Last Tuesday was the last day of the spring semester, and it was also was my last class of all time presenting as a man. [We won’t get into how well I’m pulling that off because I’m apparently not doing very well — good thing I’m a transsexual is all I can say.]
As I dressed that morning, I felt a sense of ritual occasion. I chose my best Armani suit, deep and dark with subtle stripes, dark purple shirt, expensive tie, and nice Italian shoes. It’s a good look, professional without being stilted. In fact, someone else has my blessing to continue this look with a similar suit. I, however, am finished with it. This past month at school has been difficult as the weather has become warmer because I just cannot really take of my jacket any more (I’ve always been a “jacket-off” kind of professor). With the semester finally over and my relationship with students no longer based on the power of giving grades, I am fully out (in several ways).
But that wasn’t the last men’s suit I have worn. I wore what I think is my final suit as a man on Friday, when we attended the funeral for Mary Jo’s father. I chose a black Italian suit with faint gray pinstripes and a subtle tie with blues and blacks. Despite the fact that I’m feeling completely like Joyce, it did not even cross my mind to attempt to present as female or to dress down for this occasion, since it was a time for Mary Jo’s family to gain some closure.
I have worn many nice suits over the years, and I’ve always liked the look of a decent suit. I wore one for my wedding, for the funerals of my parents, for graduations and other ceremonies. I’ve worn them in my classes, bucking the trend for professors in the humanities who prefer the casual look. I’ve worn dark suits, gray suits, light suits, pinstripe and solid suits. My suits were cheaper when I was younger and have become increasingly expensive over the years.
When I have worn these suits, I always wear a tie, and I have tried to invest in nice-looking ties over the years. When I took my professor job, I bought perhaps 30 Jerry Garcia ties on Ebay and they became my steady repository of color and style to complement my Italian suits for the past 10 years.

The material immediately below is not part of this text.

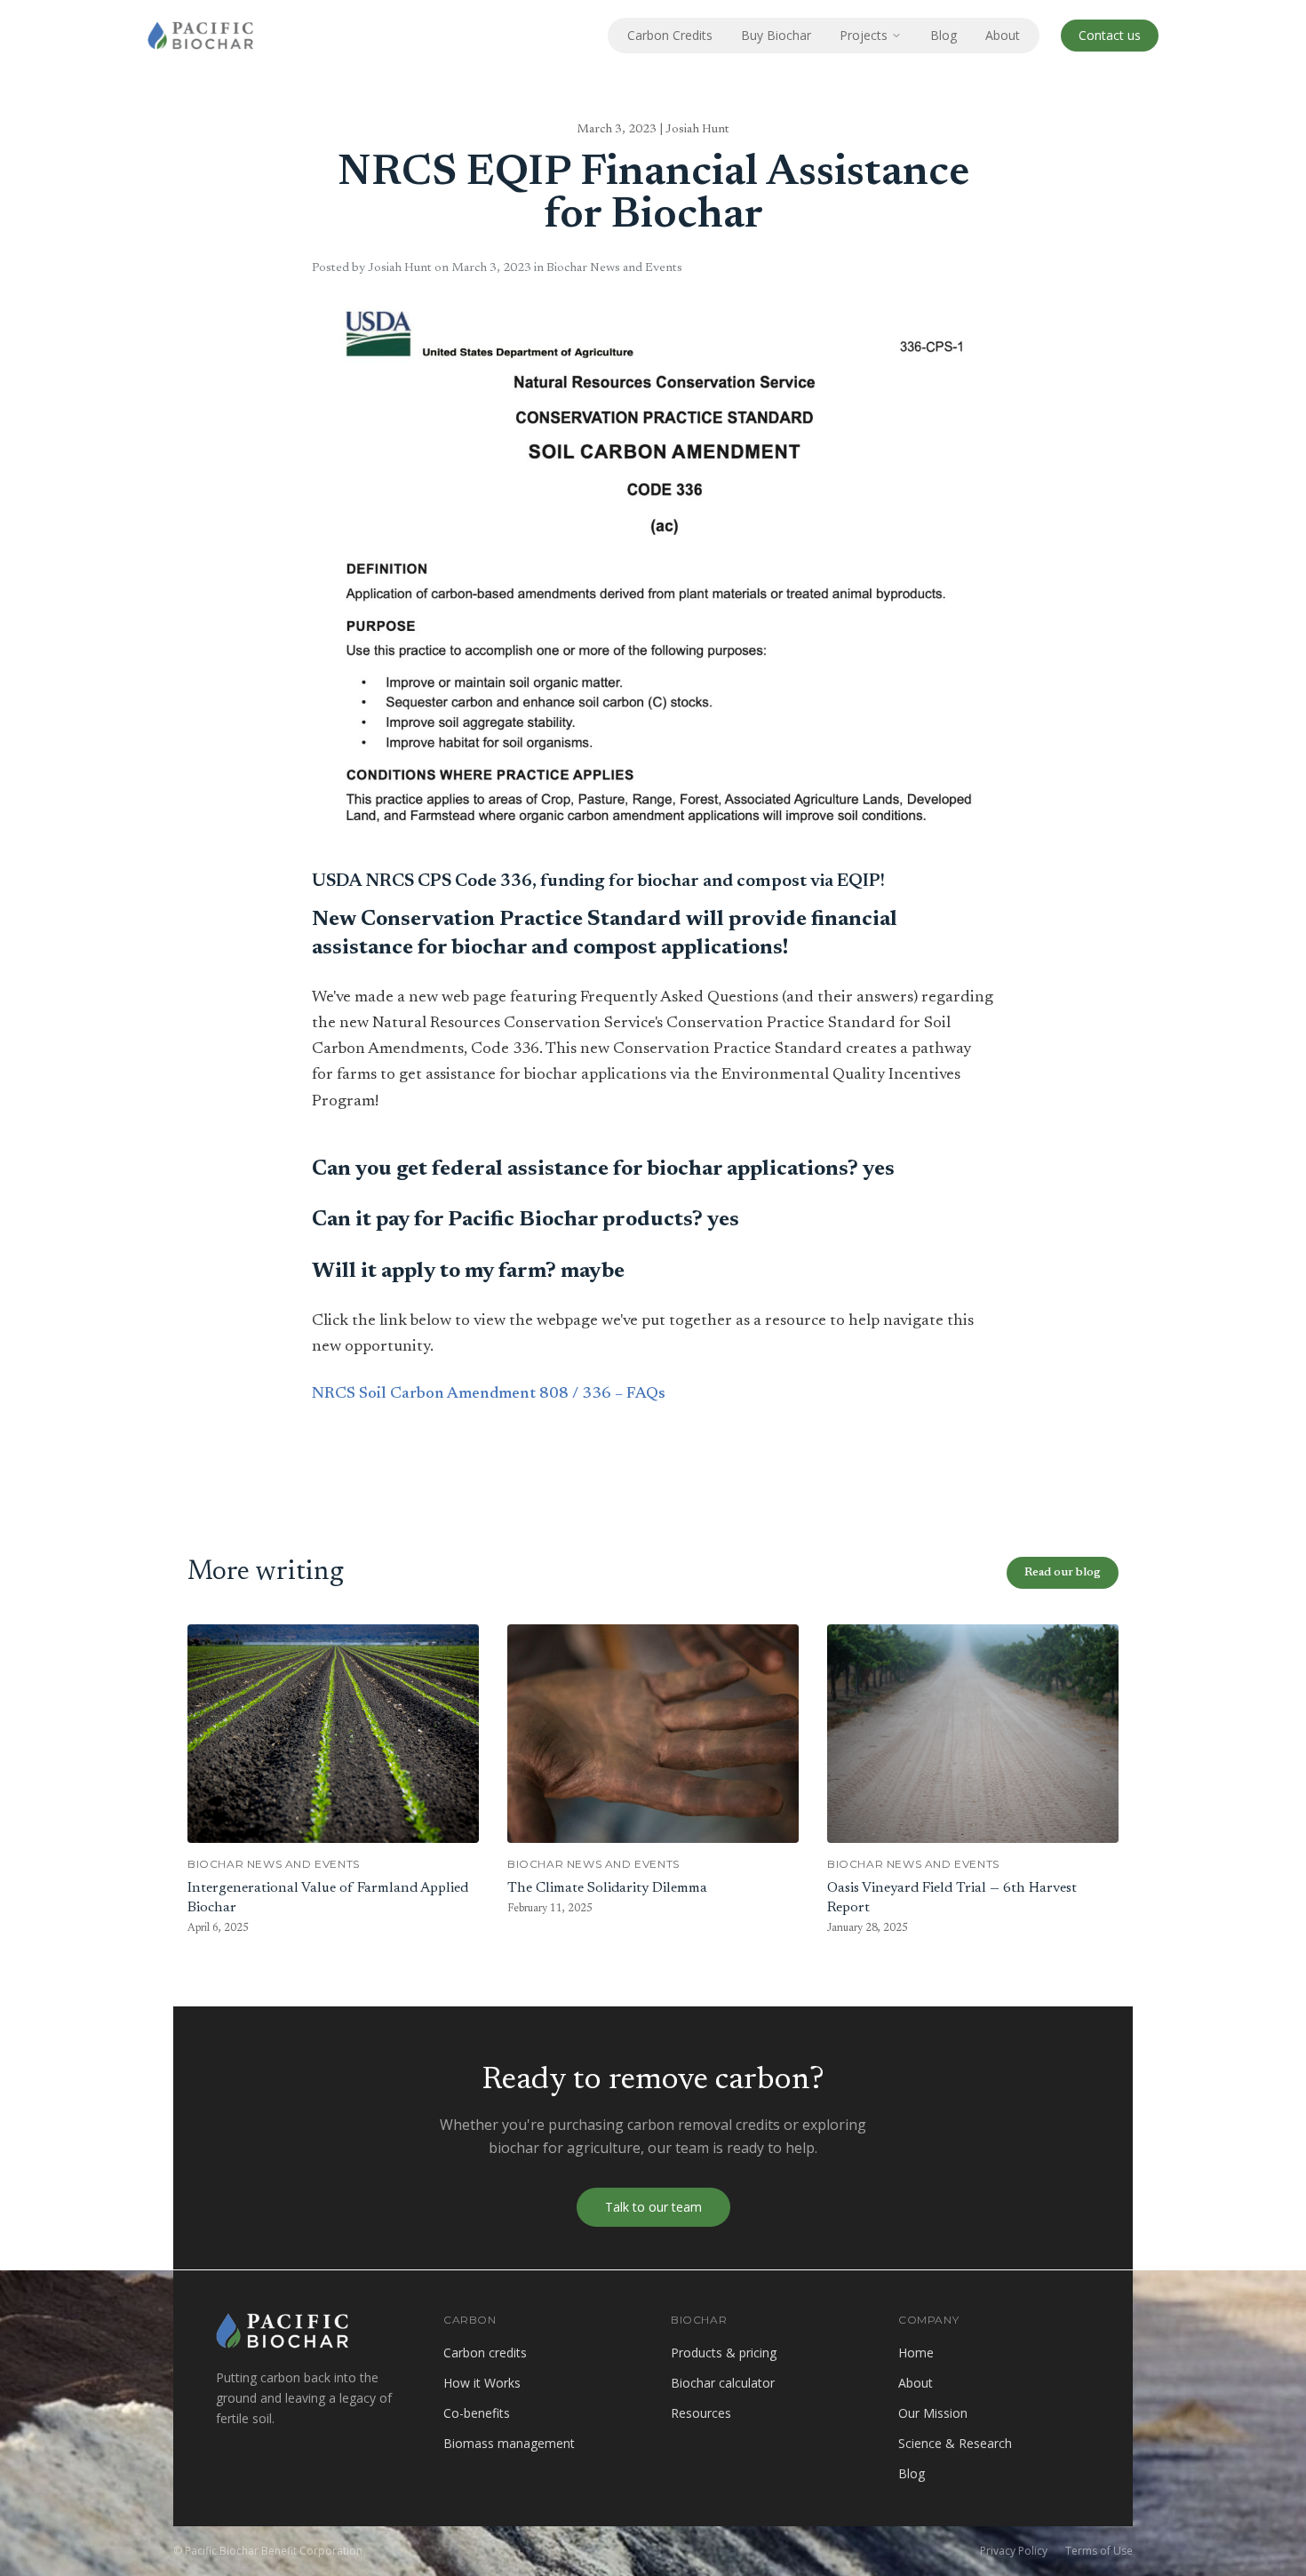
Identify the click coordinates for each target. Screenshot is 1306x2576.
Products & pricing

If you buy a cheap suit that looks stiff and you look uncomfortable, then all you’ve succeeded in doing is being a “stiff suit.” If you wear a suit because it’s the only way you acquire power, then you’re the classic “suit” from middle management. Both of these are wrong reasons to wear suits. If, however, you have a nice fabric and you feel comfortable in the suit, then I find it becomes like a haiku for expressing you — you’ve only got so many fashion syllables to work with, and a suit gets so much done so sparingly that you can do it almost without thinking: suit, shirt, tie (almost in any combination you want).
As I contemplate retiring all these suits and acquiring new ones for women, I feel as if such mindlessness is gone. There is more to think about — not just the suit, but the blouse, the accessories, the shoes, the jewelry. Sure, the basic foundation of a good, comfortable suit probably remains the same, but there are many more accents. If a man’s suit is a haiku, then a woman’s suit is more like a sonnet, still constrained in some way (14 lines, in this case), but with a great deal more volume, subtlety, nuance, and range. It can be overdone or underdone in ways I have not had to face before.
Perhaps the issue of suits is really just a metaphor for all parts of my life — sure, I do need to buy new clothes, but a transsexual transition involves a great deal of bringing things and actions and beliefs that used to be automatic into a new consciousness or a new setting. Stance, vocabulary, attitude, relationships — virtually forgotten as conscious acts that we all learned as adolescents and refined over the years are now suddenly brought into question for revision, awkwardly and self-consciously in many cases. No, it’s not just a matter of thinking, “Wow, now I need to buy new clothes,” but rather, “Wow, I have to re-visit and re-learn how I ‘dress’ not only my body, but also my entire persona and every way that it interacts with others.”
Fortunately, a woman’s suit and a men’s suit are still just suits, both in the same category of professionalism and seriousness. And so are these other dressings of interaction: talk, eye contact, body language. They need adjustment, not radical change. It’s like learning to order food in England instead of America, perhaps requiring a slightly different vocabulary and employing different units of measurement and currency, but the goal of getting food and drink in one’s belly is still the same.